Research to Practice > Current Research Projects

Current Research Projects

Rehabilitation Research and Training Center on Employment Outcomes for Individuals Who Are Blind or Visually Impaired

Michele Capella McDonnall, Ph.D.
Interim Director
Mississippi State MS
Website: http://www.msstate.edu/web/media/detail.php?id=5074

Summary

Mississippi State University's Center on Blindness and Low Vision has been selected by the National Institute on Disability and Rehabilitation Research (NIDRR) as the federally-designated Rehabilitation Research and Training Center on Employment Outcomes for Individuals Who Are Blind or Visually Impaired. This RRTC will focus on six research projects:

* Customized Transportation Intervention - will utilize a quasi-experimental design to develop and evaluate a new intervention addressing transportation barriers to employment for persons who are blind or severely visually impaired.

* Business Mentoring Intervention - will utilize a randomized controlled trial to evaluate the effectiveness of a business mentoring program relative to employment outcomes of college seniors who are legally blind.

* VR Agency-Employer Practices - will utilize survey methodology and secondary data analyses to evaluate the effectiveness of existing practices used by VR agencies to interact with employers in their states.

* Randolph-Shepard (R-S) Program Evaluation - will utilize survey methodology to evaluate the current status, present needs, and future possibilities of the R-S Business Enterprise Program.
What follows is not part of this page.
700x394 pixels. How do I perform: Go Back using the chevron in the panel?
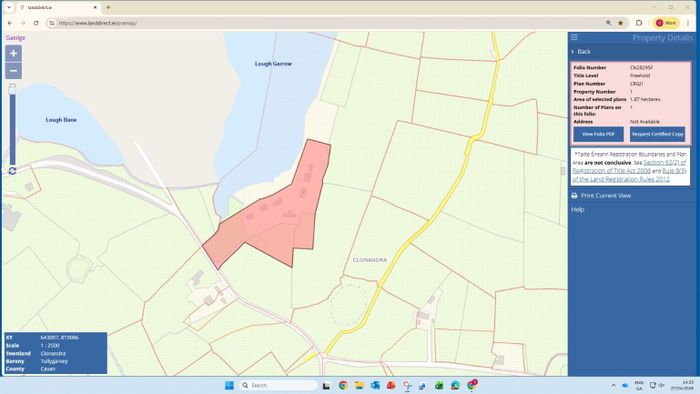pyautogui.click(x=573, y=52)
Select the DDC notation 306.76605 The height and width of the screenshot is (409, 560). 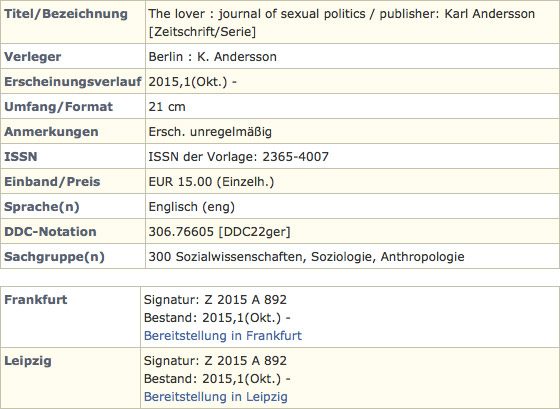181,232
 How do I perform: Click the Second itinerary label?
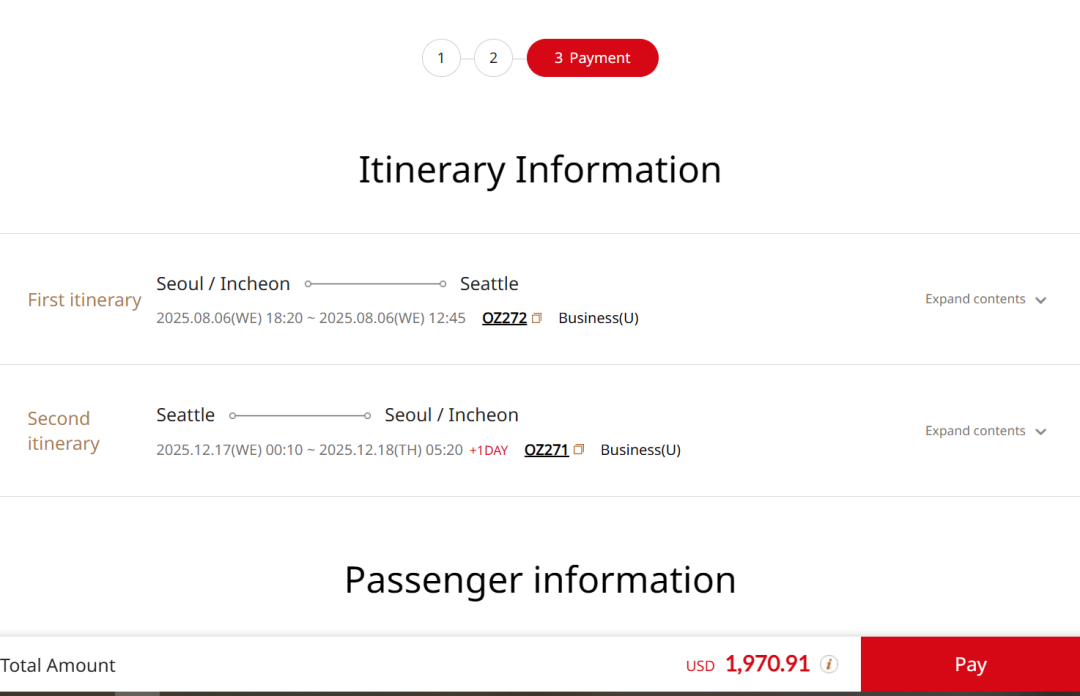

* Outcomes of Social Security Disability Insurance (SSDI) Beneficiaries - will involve analyses of RSA-911 data to contribute to new knowledge about employment outcomes of SSDI beneficiaries served by State Vocational Rehabilitation.

* Accessibility in the Workplace - Subcontractor American Foundation for the Blind (AFB) will test and evaluate accessibility to individuals who are blind or visually impaired for two common elements of contemporary workplace technology: multifunction document centers and Voice over Internet Protocol.

For more information about this new NIDRR grant, see the MSU press release at the website.

Influencing Outcomes for Children Who Are Deaf-Blind with Cochlear Implants

Kathleen Stremel
Project Director
(785) 864-2459
stremelk@wou.edu

CICDB
Teaching Research Institute
Western Oregon University
345 N. Monmouth Ave.,
Todd Hall
Monmouth OR 97361
TTY: (785) 864-3434
Fax: (785) 864-7605
Website: http://www.wou.edu/cidb/

Summary

The Teaching Research Institute at Western Oregon University has been awarded a Steppingstones of Technology Innovation for Children with Disabilities grant from the U.S. Department of Education for a new research project titled, "Influencing Outcomes for Children Who Are Deaf-Blind with Cochlear Implants." Collaborative partners include the Cincinnati Children's Hospital Medical Center and the Beach Center on Disabilities, University of Kansas. In addition, 15 state deaf-blind projects have written letters of agreement to participate: Arizona, Delaware, Georgia, Illinois, Kansas, Maryland, Massachusetts/Connecticut, Missouri, North Carolina, Nebraska, New Jersey, New York, Oklahoma, Oregon, and Pennsylvania.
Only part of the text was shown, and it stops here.